Ich muss gestehen, Matthias und ich haben es uns richtig gut gehen lassen. Schon vorweg haben wir wirklich gute Hotels gebucht. Für unsere Unterkunft in Polen haben wir uns das Courtyard direkt am Hafen von Gdynia ausgesucht. Hier war wirklich alles vom Feinsten. Wunderbares Frühstück (mit sehr vielen Soldaten aus Amerika, war teilweise wie aus einem Film), tolle Aussicht und sehr nette Leute am Empfang und im Restaurant. Auch mit Pip war es überhaupt kein Problem. Sie durfte mit in die Bar, auf die Dachterrasse... beim Frühstück habe ich anfangs auch andere, kleine Hunde gesehen, aber wir haben Pip hier vorsichtshalber im Hotelzimmer untergebracht und ihr eigenes Frühstück genießen lassen. 

 

Gdynia ist eine überaus nette Stadt. Matthias war sehr begeistert von der "Bauhaus"-Architektur. Wir haben immer ausgesprochen gut und günstig gegessen, auch dank der Empfehlungen von Magdalena (thx Magdalena for the super recommandations of the restaurants ;) ). 

2. Gdansk

Ich liebe Danzig einfach. Keine Autos in der Innenstadt, wunderschöne Häuser und Schiffe. Wir hatten leider etwas Pech mit Pip, da wohl ein mega riesen Event in der Stadt stattfand. Es waren tausende Stände mit allem was das Herz begehrt (Hundebetten, Kinderspielzeug, Kochlöffel, Kleidung,...) in der ganzen Stadt verteilt und dementsprechend viele Menschen. Pip hat jedoch wirklich tapfer durchgehalten. 

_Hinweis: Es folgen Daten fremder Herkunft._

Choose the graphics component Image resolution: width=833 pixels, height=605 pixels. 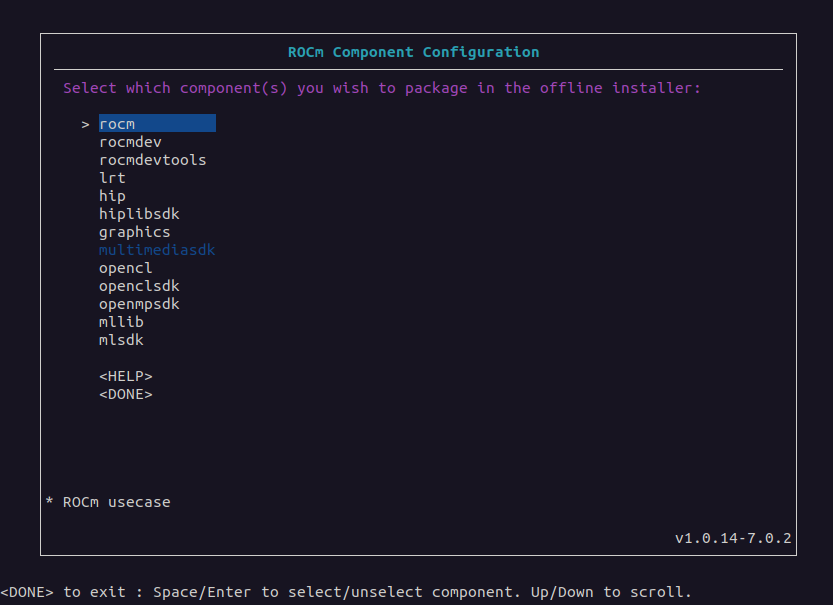[134, 232]
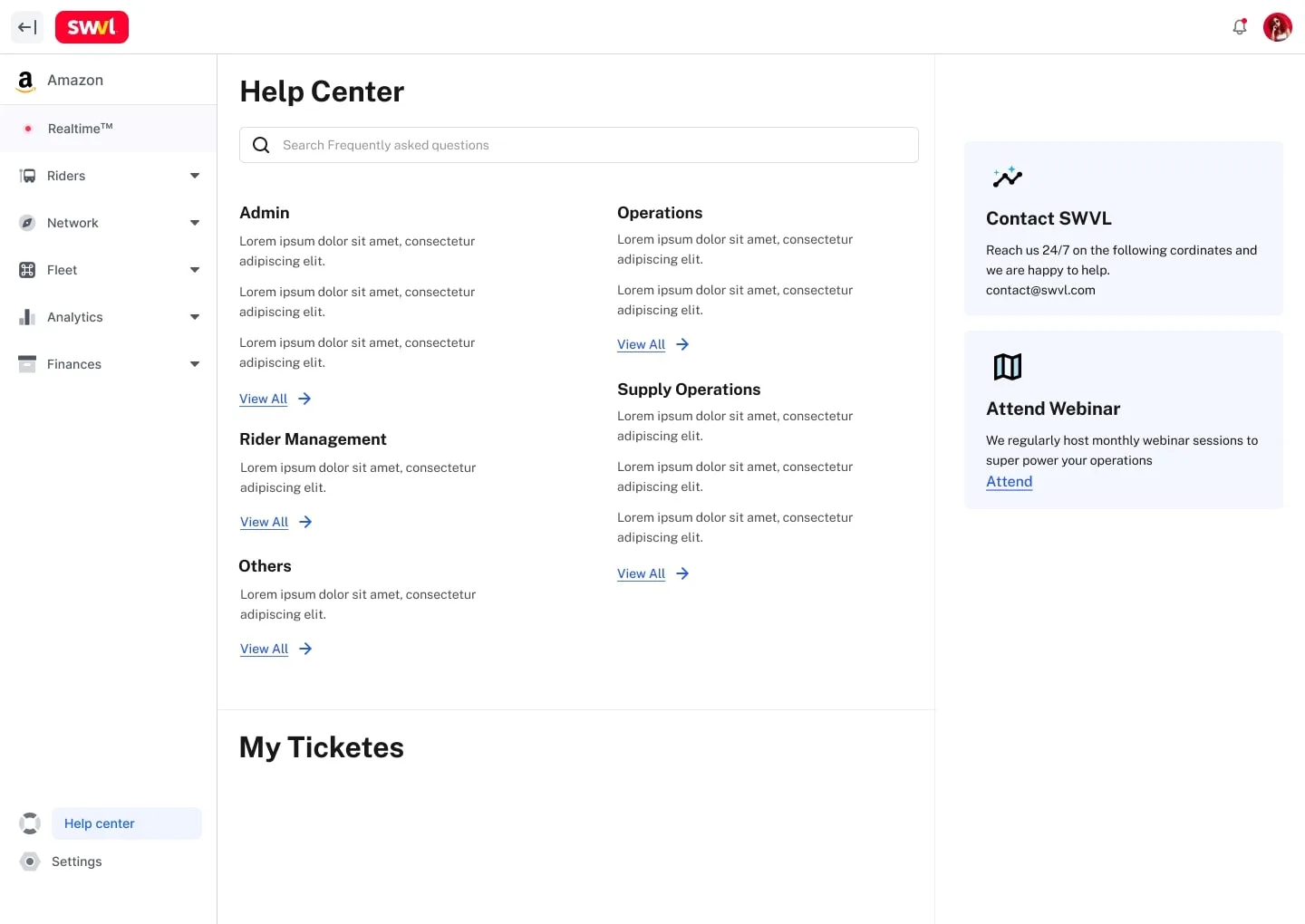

3. Polens Strände (von Gdynia über Sobot bis Rewa)

Wenn ich nicht schon mal hier gewesen wäre, hätte ich es nicht geglaubt. Es gibt unbeschreiblich schöne, ewig lange und wirklich saubere Sandstrände in Polen. Ich muss zugeben, die waren alle mega voll und wir hatten den einen Tag am Hundestrand, den wir fast für uns alleine hatten, einfach etwas Glück, da das Wetter nicht ganz so toll war. Trotzdem bin ich davon überzeugt, dass die Ostsee in Polen eine wirkliche Alternative zu Kroatien und Co ist. Vor allem mit Kleinkindern. Man muss ewig gehen, damit das Wasser tief wird, die Sandstrände sind wie bereits erwähnt wirklich sauber und wunderschön und das Preis-/Leistungsverhältnis ist einfach ein Traum. Wir haben schon ewig nicht mehr so gut und günstig gegessen.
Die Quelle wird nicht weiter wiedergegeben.